So what now for Ryan? He is not 100% sure. There is consultancy work, as well as a role with HSBC for the Sevens World Series, which Fiji won for the past two seasons under his leadership.
But there are jobs in the offing, talk of a possible switch back to coaching in the 15-a-side game -- where he first made a name for himself with his brand of attacking rugby -- and even a potential role in Warren Gatland's backroom staff for this year's British and Irish Lions tour to New Zealand.
He says one "UK club in the top flight" has already come calling for his services, but the job "wasn't quite the right fit" and wasn't ready to go full-time. The Lions, though, appeals and he says his representatives have had talks with head coach Gatland. Whether that comes to fruition is another matter.
"I'd love to show him what I can do in XVs," says Ryan, whose outside-the-box thinking, one suspects, would appeal to the New Zealander. "It's funny if people have doubts about me in XVs, as they had doubts of me in sevens when I came from XVs.

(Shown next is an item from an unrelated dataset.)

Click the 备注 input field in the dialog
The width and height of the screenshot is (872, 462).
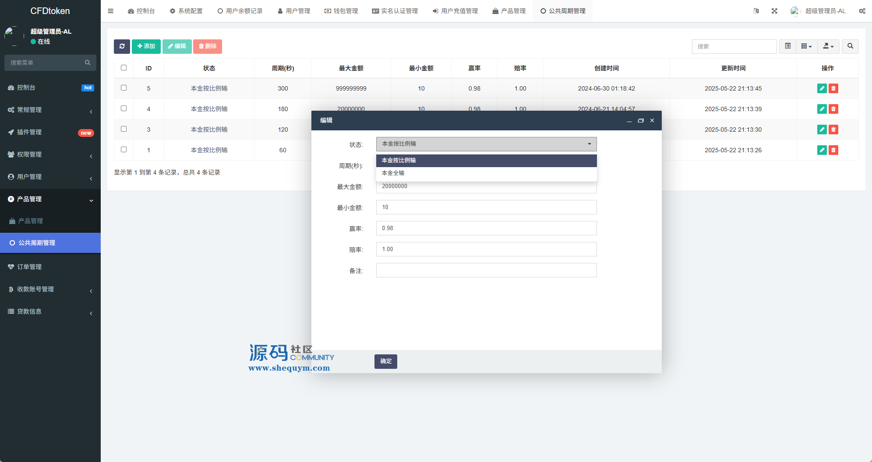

"Hopefully I'll get in front of him in the next few weeks and give him my views on how to break down the All Blacks. I don't think I'm a risk as I've worked at a high level for a long time.
"I've coached against most of that All Blacks back line either in sevens or else junior rugby, and I watched every weekend of Super Rugby back in Fiji. I think it would work well for both parties."
Reflecting on Rio
Leaving Fiji has pulled at Ryan's heart strings, though he will return this month -- with a new tattoo on his arm saying "Vei Lomani" (love one another) -- for a wedding and to catch up with friends.
However, even as England's wintery weather takes hold, he believes he made the right decision.
"I do miss Fiji, it's an easy place to become addicted to, but my wife and I decided that was that, it was time to go," he adds. "I wanted to move on to something else. It was the right time to leave."
Whatever Ryan does next, he knows he will forever be remembered both in Fiji and abroad for that Olympic gold and the brand of attacking rugby that blew away the team's rivals.
In the final, Great Britain was swatted away 43-7 -- a virtually unheard of scoreline, particularly at the business end of a sevens tournament -- and the celebrations began long before the final whistle in Rio.
"We had pressure but only because we were probably in the best shape ever," Ryan says. "We were in the state of mind that we would win, and I could see they were in the right state going into that final, I didn't have to say anything at all.
"Sevens can turn very quickly but it was clear after five minutes Great Britain were beaten, and then we were 29-0 at halftime."
And then the celebrations began, on the pitch, in the stands and perhaps most noticeably back at home.
The return to Fiji was, he says, a case of "getting on a train and just riding it -- I loved every minute of it." People would queue up at his house, with a police car outside it on most days.
"Before, people left us alone at home, but after Rio it was different -- not bad, just different," Ryan recalls. "People just wanted to bring us gifts and congratulations. It was a bit of a glass fishbowl. It was nice to see what it meant to everyone."
With such adulation, the goodbyes were tough -- but part of him believes he might yet find himself back in Fiji in another role one day.
He knows the timing was right: "I needed to take a step back, I needed a break."
But amid book and film deals, he is ready to get back to what he knows best -- coaching.